KLONICK: Yes with kind of remarkable accuracy. I've had my students talking to me over break and sending me their stories about how it took them two minutes or three minutes or four minutes to have full information about the person sitting in front of them on an airplane or next to them on the subway based really on things as little as their first name and the college that was on their shirt or something like the details for picking them up from the airport. And it's just been a really wonderful exercise in how obscurity does a really poor job of masking our privacy.

SIMON: Oh, my. I mean, the implication of this could be something like, you know, you could be wearing a St. John's basketball sweatshirt, as quite a few people do, someone could call you Kate in public and you're carrying a law school book, and someone could put all that together.

KLONICK: That's exactly right. And, of course, it's harder for people who have kind of common names. But my last name, for instance, is very uncommon. And so I am - if they heard my last name and just my last name, they would be able to very easily find out who exactly I was in just a few seconds.

SIMON: Of course, in the movie version, one of your students would deanonymize somebody and discover that they're a serial killer that escaped from prison.

KLONICK: Yeah. I was thinking a nicer version is they would deanonymize someone and then maybe, like, fall in love with them on the subway train or their profile and...

SIMON: Oh, much nicer.

KLONICK: ...We'd have a wonderful romantic comedy (laughter) but sure they could of course...

SIMON: A rom-com, you're right, much better idea.
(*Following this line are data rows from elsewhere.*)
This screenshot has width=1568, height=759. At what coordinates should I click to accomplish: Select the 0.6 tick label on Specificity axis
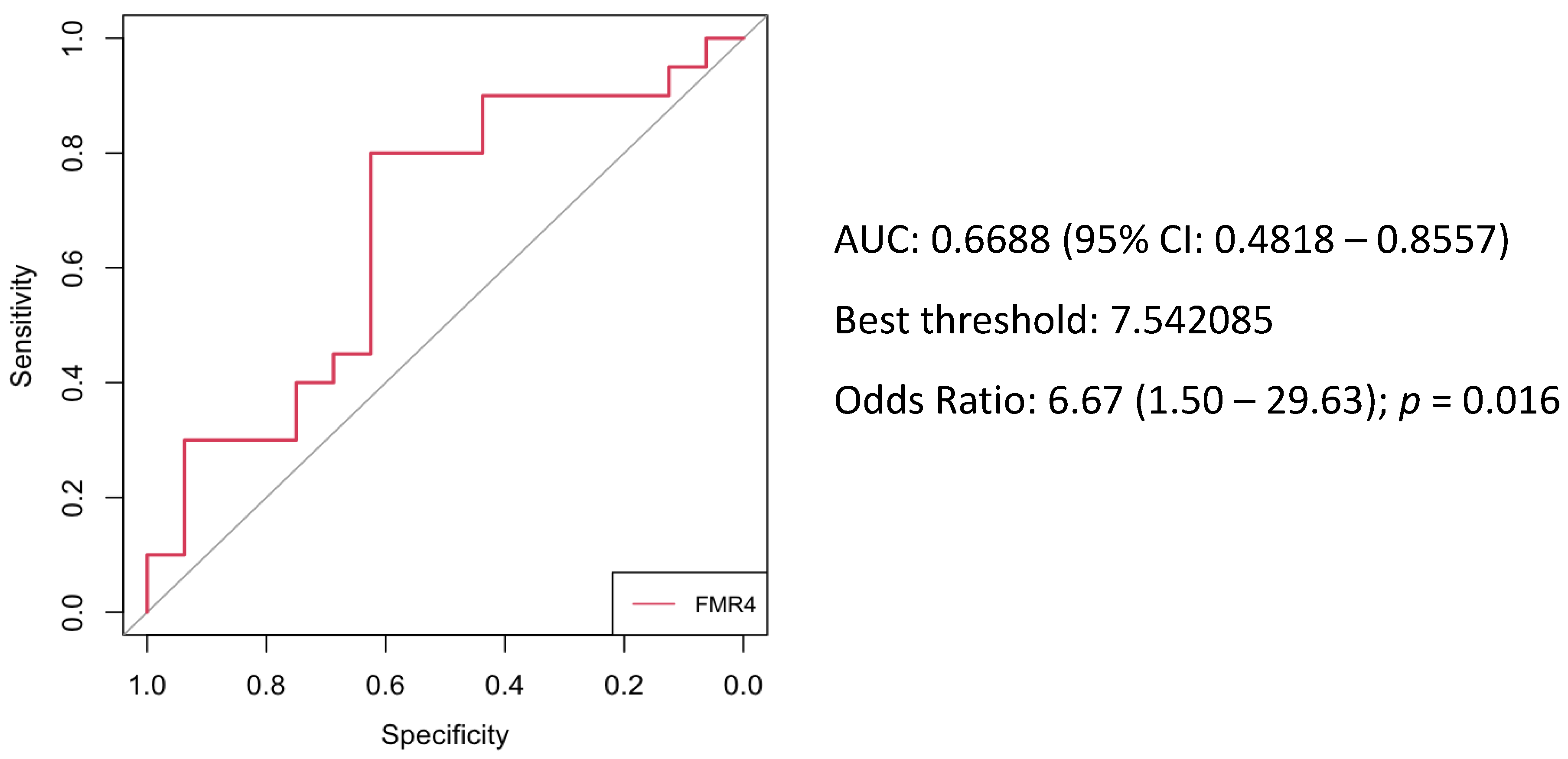point(385,686)
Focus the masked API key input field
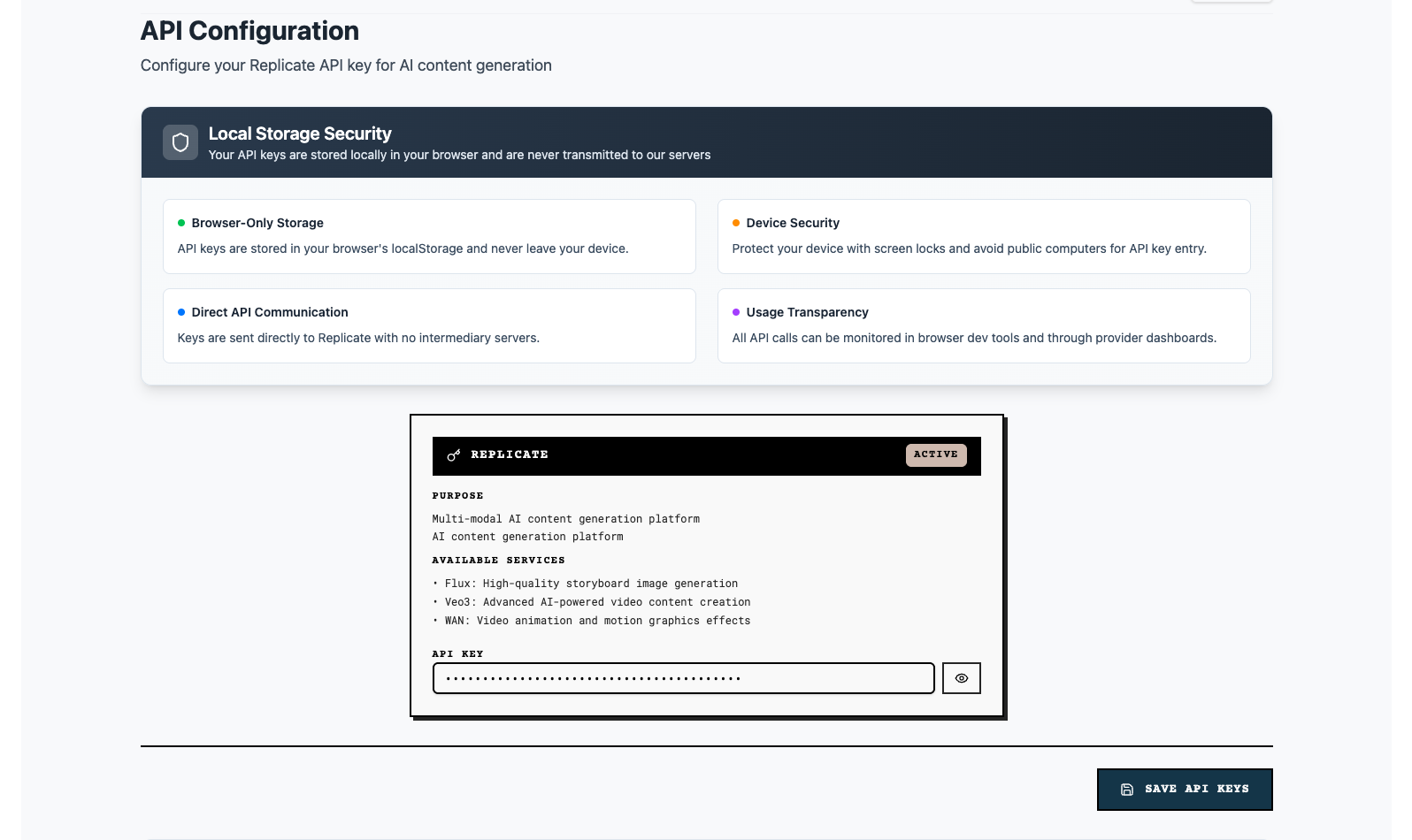This screenshot has height=840, width=1412. click(x=683, y=678)
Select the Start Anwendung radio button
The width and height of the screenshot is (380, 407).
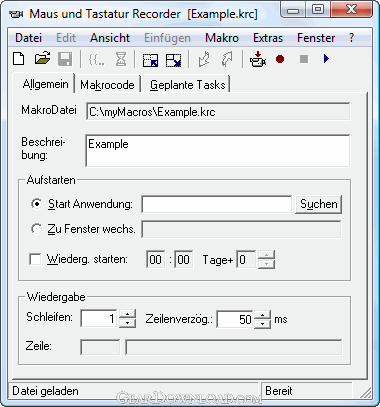(36, 204)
KLONICK: Yes, exactly, a fun romp through the world of privacy. But yeah, no, I think that that's exactly right, that there's a lot of things that you can find out about a person now. We know that you can find out about someone - tons of stuff - when you have their name and a few identifying details on Google. The kind of crazy part about this experiment was that it shows you that you don't even need their name necessarily. You don't even need a Social Security number, and you can do a fair amount of research on a person and find out a fair amount about their everyday lives.

SIMON: Without spoiling the end for your students, what do you want them to learn from this experience?

KLONICK: I think that what I was really trying to teach them is that we have very few laws that do this type of protection and we might not even want them but that there have to be some type of protections for privacy. And whether they come from normative understandings of how our privacy actually is protected, such as people respecting each other's privacy and obscurity in public places or not, that we have to be really conscious of those and do a little more education on some of those things if we want to create future protections, either in law or just in society in general.

SIMON: So could somebody see a tall, bearded man in an airport with a guitar and figure out that's BJ Leiderman, who writes our theme music?

KLONICK: (Laughter) I don't know. I think that there - I think that anything's possible.

SIMON: St. John's University law professor Kate Klonick, thanks so much for being with us.